EXERCISE DATA:
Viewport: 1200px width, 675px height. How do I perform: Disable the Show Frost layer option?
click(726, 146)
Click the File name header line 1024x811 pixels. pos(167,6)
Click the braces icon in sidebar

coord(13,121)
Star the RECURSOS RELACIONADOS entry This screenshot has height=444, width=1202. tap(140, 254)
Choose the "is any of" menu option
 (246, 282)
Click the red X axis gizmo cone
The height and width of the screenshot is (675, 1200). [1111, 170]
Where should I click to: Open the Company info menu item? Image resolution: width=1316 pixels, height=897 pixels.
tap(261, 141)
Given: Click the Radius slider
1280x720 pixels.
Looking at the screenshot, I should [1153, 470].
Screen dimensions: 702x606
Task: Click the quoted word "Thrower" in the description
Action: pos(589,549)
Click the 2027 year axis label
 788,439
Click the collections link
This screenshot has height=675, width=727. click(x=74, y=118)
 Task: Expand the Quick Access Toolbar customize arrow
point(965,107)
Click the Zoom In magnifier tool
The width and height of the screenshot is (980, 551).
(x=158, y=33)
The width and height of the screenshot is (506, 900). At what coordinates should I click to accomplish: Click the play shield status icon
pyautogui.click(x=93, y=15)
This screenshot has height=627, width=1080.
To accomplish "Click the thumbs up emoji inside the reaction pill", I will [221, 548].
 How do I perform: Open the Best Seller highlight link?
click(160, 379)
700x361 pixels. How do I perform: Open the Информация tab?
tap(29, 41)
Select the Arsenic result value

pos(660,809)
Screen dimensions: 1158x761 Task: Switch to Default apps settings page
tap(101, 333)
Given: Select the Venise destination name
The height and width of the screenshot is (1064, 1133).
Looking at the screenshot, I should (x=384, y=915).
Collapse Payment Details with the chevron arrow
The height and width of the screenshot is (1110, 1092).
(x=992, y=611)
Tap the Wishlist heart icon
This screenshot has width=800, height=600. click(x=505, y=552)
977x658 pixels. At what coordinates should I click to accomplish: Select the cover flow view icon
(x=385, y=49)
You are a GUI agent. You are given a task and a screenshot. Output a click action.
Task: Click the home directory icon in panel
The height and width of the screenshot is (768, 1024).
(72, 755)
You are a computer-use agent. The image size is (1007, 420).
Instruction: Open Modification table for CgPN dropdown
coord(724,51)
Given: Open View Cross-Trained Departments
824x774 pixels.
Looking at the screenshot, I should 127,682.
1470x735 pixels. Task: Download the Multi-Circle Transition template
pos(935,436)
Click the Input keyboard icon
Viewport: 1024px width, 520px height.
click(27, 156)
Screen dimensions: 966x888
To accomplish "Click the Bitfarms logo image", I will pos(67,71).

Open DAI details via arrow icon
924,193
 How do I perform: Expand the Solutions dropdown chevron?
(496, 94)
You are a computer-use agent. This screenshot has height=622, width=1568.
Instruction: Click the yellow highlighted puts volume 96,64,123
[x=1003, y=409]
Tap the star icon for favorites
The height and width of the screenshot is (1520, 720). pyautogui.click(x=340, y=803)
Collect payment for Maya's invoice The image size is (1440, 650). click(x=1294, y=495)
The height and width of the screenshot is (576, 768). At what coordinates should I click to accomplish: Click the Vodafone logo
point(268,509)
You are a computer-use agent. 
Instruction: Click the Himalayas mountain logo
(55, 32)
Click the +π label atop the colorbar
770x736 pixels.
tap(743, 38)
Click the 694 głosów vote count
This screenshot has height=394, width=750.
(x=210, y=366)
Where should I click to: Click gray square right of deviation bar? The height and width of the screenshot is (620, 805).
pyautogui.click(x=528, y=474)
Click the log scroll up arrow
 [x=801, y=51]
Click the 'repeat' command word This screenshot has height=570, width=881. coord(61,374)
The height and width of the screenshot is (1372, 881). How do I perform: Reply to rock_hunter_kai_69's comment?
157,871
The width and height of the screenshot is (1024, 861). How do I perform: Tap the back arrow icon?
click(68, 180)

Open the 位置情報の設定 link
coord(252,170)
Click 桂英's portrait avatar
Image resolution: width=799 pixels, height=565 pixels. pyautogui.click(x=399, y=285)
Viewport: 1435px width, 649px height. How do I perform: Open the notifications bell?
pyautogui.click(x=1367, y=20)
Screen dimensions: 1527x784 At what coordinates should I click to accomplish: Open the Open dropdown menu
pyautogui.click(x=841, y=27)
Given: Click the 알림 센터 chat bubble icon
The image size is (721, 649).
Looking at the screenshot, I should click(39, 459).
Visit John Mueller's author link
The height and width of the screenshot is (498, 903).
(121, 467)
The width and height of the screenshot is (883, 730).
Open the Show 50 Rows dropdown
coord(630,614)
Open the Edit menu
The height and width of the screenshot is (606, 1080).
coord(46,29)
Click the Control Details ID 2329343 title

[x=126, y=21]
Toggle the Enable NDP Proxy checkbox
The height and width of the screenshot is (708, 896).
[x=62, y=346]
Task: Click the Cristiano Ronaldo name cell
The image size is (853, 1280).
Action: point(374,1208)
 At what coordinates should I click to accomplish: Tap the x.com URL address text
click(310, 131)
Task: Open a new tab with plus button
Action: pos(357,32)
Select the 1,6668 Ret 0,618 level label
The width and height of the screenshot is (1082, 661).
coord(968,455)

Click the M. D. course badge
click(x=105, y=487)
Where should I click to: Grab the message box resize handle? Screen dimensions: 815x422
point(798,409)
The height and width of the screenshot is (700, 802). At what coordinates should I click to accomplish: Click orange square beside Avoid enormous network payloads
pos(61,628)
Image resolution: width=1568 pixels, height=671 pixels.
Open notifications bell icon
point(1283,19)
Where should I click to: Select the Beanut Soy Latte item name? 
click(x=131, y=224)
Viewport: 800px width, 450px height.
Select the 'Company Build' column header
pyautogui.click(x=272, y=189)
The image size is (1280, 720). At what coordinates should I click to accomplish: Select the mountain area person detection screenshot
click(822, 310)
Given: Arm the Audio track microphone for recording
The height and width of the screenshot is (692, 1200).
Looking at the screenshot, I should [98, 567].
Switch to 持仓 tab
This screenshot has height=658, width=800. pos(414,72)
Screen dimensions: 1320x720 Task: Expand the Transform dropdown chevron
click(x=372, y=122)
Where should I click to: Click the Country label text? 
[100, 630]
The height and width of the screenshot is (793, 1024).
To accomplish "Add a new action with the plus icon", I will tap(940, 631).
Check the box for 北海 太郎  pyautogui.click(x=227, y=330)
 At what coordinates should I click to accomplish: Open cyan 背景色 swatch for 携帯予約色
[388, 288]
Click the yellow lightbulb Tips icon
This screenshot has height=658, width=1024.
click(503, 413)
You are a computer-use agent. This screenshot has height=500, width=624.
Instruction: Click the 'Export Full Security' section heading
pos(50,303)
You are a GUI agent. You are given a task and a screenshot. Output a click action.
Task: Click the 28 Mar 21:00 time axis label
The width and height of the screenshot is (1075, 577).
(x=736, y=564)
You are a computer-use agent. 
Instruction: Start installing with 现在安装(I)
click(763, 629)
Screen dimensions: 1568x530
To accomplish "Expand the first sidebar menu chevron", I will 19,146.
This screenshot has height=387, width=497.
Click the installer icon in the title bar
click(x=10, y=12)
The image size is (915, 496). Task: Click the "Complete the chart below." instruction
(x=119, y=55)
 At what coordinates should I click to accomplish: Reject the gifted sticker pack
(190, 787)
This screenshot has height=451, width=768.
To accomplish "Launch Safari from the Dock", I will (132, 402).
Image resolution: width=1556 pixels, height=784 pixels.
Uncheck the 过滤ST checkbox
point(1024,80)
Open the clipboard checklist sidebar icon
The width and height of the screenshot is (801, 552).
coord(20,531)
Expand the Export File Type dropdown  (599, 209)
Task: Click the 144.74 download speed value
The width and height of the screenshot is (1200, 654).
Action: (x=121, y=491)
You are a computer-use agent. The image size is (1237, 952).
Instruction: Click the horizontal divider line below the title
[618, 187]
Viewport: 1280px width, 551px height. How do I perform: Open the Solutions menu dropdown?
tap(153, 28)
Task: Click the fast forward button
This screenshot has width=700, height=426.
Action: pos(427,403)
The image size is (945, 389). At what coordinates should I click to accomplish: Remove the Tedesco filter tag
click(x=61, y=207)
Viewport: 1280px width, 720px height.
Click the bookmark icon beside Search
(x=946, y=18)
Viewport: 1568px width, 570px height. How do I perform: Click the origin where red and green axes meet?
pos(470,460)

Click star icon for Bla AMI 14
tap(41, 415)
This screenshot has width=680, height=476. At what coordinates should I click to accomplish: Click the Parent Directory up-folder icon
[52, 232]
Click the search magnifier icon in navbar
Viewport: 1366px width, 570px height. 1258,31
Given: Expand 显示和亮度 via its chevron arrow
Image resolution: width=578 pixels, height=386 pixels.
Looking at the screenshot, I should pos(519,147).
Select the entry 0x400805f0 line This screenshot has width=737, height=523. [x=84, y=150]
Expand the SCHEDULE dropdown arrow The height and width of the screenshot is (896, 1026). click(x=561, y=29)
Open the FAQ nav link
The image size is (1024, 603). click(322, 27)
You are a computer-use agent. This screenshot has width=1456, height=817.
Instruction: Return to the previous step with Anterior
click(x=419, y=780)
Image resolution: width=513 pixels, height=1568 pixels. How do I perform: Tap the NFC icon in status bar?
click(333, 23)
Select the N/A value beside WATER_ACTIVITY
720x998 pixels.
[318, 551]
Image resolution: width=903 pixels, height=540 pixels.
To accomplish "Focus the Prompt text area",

WORK TO COMPLETE:
In the listing above, find the line with "Select the entry" and the line with "has width=1456, height=817.", then reproduce both and every line between them exactly.

WRITTEN ANSWER:
Select the entry 0x400805f0 line This screenshot has width=737, height=523. [x=84, y=150]
Expand the SCHEDULE dropdown arrow The height and width of the screenshot is (896, 1026). click(x=561, y=29)
Open the FAQ nav link
The image size is (1024, 603). click(322, 27)
You are a computer-use agent. This screenshot has width=1456, height=817.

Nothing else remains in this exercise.